== EXERCISE MATERIAL ==
..........

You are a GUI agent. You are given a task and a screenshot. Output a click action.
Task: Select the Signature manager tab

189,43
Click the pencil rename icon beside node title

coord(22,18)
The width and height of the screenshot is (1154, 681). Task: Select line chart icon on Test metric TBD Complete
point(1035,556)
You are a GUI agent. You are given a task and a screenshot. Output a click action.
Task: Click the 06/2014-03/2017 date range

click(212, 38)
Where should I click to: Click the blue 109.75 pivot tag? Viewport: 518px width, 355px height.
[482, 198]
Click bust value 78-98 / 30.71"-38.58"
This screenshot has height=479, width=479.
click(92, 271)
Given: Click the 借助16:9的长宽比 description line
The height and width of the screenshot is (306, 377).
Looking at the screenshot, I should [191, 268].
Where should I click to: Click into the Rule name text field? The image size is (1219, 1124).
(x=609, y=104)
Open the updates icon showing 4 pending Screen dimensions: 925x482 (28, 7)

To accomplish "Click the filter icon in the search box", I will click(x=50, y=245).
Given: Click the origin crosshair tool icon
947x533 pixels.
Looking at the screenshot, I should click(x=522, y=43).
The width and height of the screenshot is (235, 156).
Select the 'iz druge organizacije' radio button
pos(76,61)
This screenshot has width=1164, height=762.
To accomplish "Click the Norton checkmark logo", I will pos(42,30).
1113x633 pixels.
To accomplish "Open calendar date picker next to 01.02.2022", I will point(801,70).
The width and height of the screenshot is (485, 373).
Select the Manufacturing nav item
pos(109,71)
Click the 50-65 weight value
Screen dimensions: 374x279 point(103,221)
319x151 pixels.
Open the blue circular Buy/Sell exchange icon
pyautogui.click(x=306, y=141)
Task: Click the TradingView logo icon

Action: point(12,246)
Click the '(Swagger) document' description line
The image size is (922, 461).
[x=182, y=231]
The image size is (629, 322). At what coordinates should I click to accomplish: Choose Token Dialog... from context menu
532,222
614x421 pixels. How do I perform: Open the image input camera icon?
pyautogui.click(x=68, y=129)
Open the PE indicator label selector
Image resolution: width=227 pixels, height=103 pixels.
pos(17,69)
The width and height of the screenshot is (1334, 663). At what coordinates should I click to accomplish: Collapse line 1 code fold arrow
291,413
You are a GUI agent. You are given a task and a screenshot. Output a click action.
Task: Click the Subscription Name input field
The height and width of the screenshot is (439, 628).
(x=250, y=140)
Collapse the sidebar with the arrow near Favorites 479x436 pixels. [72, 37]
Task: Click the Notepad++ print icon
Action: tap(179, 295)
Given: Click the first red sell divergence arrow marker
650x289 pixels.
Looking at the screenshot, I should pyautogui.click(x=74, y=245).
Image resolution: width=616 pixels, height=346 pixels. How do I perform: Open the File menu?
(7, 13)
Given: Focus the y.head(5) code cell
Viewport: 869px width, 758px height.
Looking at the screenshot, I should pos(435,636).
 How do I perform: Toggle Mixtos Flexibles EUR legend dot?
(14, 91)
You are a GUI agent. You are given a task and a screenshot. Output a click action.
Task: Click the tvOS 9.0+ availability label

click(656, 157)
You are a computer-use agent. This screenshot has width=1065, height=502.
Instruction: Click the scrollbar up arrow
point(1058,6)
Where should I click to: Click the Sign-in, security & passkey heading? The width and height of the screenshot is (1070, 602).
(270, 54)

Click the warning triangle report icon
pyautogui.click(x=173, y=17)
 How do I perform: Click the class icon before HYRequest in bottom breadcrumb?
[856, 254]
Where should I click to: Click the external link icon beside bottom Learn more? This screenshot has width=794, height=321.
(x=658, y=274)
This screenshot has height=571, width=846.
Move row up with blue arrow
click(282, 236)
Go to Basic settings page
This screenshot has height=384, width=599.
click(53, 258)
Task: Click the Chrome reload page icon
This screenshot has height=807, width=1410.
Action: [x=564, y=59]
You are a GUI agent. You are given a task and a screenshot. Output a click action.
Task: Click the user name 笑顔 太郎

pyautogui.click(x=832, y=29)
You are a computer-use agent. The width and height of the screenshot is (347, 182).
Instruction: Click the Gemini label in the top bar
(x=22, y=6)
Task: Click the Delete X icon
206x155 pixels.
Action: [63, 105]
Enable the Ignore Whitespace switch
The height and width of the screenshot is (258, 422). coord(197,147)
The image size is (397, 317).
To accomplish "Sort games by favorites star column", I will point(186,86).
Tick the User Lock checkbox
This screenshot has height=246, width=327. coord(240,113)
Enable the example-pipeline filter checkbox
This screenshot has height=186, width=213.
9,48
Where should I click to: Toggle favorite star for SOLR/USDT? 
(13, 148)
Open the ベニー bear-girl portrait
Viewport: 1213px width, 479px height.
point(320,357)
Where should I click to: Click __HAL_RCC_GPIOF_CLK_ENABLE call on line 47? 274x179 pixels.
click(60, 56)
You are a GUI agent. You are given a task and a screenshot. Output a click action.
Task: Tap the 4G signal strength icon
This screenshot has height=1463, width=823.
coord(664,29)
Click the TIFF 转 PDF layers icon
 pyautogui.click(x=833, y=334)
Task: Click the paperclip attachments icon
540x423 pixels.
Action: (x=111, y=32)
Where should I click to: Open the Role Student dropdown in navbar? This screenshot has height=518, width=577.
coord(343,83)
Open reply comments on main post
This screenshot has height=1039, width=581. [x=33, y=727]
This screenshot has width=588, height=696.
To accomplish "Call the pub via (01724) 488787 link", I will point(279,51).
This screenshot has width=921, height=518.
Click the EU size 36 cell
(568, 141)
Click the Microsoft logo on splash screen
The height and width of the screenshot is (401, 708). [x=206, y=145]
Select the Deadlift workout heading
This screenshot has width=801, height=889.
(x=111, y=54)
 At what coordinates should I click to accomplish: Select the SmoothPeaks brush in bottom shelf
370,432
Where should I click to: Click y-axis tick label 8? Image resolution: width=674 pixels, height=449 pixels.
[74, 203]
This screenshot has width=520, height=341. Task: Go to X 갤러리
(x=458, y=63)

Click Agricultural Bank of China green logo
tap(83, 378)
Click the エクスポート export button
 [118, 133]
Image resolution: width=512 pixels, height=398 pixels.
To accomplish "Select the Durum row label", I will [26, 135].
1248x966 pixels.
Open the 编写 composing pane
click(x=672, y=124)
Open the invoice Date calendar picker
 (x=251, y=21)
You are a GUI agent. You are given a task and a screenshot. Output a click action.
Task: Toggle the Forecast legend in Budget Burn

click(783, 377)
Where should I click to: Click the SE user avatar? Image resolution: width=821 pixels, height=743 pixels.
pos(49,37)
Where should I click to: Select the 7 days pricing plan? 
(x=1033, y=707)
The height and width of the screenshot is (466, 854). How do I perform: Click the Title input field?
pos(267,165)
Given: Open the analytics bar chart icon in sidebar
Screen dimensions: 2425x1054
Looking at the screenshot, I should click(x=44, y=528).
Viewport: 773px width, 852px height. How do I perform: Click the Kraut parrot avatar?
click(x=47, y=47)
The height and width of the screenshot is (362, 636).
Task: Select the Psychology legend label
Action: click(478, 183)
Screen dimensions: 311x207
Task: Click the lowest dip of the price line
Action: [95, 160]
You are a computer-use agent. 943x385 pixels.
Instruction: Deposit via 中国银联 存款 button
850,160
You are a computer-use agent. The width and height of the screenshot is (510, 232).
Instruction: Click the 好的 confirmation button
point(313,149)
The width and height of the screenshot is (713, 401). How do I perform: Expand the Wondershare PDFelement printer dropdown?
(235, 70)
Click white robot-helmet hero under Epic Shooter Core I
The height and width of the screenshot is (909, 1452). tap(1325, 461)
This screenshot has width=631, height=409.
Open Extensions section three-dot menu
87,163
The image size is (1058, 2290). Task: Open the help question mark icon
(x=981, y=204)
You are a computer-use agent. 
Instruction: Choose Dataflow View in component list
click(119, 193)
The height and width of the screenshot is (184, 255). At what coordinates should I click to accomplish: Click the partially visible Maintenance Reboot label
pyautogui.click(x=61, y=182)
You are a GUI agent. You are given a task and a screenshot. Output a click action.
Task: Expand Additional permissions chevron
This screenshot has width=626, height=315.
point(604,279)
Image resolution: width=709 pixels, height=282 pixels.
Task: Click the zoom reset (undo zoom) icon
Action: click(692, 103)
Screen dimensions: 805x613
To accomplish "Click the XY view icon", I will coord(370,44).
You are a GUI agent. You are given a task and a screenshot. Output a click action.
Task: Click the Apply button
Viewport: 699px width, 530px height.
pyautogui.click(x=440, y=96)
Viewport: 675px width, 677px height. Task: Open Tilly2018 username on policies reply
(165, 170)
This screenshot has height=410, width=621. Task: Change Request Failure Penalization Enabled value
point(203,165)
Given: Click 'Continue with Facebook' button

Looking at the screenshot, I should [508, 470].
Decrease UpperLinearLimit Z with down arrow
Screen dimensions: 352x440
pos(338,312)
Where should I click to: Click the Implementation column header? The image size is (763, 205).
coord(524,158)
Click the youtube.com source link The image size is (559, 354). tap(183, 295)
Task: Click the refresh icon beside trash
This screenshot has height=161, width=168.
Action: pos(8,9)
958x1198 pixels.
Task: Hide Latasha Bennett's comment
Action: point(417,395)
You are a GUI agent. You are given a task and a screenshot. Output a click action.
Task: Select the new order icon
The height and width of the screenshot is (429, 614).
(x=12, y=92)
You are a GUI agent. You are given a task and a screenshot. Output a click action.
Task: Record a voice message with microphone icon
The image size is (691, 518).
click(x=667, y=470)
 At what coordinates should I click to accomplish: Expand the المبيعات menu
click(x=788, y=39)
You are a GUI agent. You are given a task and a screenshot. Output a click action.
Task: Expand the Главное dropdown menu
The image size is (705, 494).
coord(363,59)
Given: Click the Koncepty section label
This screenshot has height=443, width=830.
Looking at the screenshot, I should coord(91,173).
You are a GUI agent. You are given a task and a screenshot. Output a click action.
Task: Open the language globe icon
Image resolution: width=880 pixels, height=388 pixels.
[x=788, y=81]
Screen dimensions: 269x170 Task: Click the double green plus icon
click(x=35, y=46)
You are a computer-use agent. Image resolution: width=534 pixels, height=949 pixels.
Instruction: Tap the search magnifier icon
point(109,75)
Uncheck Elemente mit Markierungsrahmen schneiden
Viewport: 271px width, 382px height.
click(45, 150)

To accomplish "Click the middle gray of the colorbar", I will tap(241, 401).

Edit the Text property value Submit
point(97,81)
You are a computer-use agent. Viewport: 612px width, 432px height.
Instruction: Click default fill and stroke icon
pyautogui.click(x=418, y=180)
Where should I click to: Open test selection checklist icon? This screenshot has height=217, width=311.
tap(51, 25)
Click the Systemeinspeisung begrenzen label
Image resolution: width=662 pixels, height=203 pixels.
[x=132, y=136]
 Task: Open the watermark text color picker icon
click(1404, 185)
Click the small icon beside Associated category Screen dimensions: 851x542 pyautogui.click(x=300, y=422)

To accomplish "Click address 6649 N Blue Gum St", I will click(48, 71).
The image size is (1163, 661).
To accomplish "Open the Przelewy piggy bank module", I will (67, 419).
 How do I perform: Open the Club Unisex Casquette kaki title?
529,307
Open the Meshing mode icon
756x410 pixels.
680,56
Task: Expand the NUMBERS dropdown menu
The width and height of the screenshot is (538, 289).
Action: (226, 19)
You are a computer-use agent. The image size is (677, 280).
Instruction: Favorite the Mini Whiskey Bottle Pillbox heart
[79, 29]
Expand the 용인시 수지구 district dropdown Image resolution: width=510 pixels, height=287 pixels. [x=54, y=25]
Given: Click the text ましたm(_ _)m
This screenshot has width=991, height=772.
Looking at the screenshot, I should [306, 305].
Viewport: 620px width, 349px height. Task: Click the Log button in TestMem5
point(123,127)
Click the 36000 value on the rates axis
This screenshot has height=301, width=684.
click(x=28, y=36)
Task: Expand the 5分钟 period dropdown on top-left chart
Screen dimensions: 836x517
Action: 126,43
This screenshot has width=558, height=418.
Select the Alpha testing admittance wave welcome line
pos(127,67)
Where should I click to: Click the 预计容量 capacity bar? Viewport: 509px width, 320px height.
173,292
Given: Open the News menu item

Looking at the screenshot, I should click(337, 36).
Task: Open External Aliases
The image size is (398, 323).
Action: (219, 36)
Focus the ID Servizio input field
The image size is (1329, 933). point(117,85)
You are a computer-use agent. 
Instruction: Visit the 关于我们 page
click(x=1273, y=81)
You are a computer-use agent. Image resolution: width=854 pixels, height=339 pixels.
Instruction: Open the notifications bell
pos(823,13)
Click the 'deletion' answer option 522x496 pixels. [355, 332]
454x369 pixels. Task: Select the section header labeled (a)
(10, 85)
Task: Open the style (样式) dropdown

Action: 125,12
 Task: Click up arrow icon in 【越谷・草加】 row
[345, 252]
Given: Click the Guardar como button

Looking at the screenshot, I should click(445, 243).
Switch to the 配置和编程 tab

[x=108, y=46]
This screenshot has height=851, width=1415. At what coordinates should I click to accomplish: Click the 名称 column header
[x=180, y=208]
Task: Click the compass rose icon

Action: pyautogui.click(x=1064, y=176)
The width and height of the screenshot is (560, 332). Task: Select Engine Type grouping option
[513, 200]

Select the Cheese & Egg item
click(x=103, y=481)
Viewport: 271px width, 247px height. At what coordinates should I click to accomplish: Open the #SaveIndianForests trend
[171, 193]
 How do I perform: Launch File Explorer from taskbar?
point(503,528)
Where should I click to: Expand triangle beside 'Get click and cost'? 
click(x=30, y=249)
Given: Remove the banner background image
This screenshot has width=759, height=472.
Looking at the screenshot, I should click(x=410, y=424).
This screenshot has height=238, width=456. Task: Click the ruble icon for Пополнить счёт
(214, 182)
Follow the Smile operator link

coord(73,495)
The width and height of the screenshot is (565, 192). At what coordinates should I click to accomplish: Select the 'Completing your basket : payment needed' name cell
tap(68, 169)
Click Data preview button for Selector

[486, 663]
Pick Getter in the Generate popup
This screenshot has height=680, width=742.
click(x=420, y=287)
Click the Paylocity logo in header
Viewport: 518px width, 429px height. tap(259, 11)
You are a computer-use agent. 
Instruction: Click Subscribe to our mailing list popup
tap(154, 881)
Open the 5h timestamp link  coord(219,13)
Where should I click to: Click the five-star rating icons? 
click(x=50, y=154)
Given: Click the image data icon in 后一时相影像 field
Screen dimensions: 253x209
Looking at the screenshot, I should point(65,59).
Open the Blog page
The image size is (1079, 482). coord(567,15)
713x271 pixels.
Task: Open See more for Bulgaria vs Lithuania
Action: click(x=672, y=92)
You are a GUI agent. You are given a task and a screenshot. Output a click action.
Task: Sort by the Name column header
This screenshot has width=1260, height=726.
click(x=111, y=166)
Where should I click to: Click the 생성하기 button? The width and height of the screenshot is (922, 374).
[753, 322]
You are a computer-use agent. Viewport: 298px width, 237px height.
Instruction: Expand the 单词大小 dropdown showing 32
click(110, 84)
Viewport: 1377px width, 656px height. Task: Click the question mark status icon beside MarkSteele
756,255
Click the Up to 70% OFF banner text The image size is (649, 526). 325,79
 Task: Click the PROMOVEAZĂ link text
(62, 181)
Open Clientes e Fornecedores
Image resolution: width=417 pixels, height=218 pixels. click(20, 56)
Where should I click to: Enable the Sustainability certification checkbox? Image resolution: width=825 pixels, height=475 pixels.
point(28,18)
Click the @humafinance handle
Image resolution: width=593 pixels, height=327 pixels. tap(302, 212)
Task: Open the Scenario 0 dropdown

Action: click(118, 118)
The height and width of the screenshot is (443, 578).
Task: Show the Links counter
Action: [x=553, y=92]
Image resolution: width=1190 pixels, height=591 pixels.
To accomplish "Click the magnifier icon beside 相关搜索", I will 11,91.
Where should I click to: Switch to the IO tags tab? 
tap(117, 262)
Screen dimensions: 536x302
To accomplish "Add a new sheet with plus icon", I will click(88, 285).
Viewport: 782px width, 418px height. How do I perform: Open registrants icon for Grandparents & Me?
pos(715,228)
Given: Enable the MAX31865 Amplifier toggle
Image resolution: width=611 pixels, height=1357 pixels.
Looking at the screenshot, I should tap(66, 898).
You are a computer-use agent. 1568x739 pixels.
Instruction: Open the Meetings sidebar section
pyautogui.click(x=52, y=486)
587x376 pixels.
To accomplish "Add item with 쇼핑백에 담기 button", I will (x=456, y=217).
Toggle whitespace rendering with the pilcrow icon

..........

== YOUR GOAL ==
The answer must be every line of the records that holds the string "filter".

== ANSWER TO THIS EXERCISE ==
To accomplish "Click the filter icon in the search box", I will click(x=50, y=245).
Enable the example-pipeline filter checkbox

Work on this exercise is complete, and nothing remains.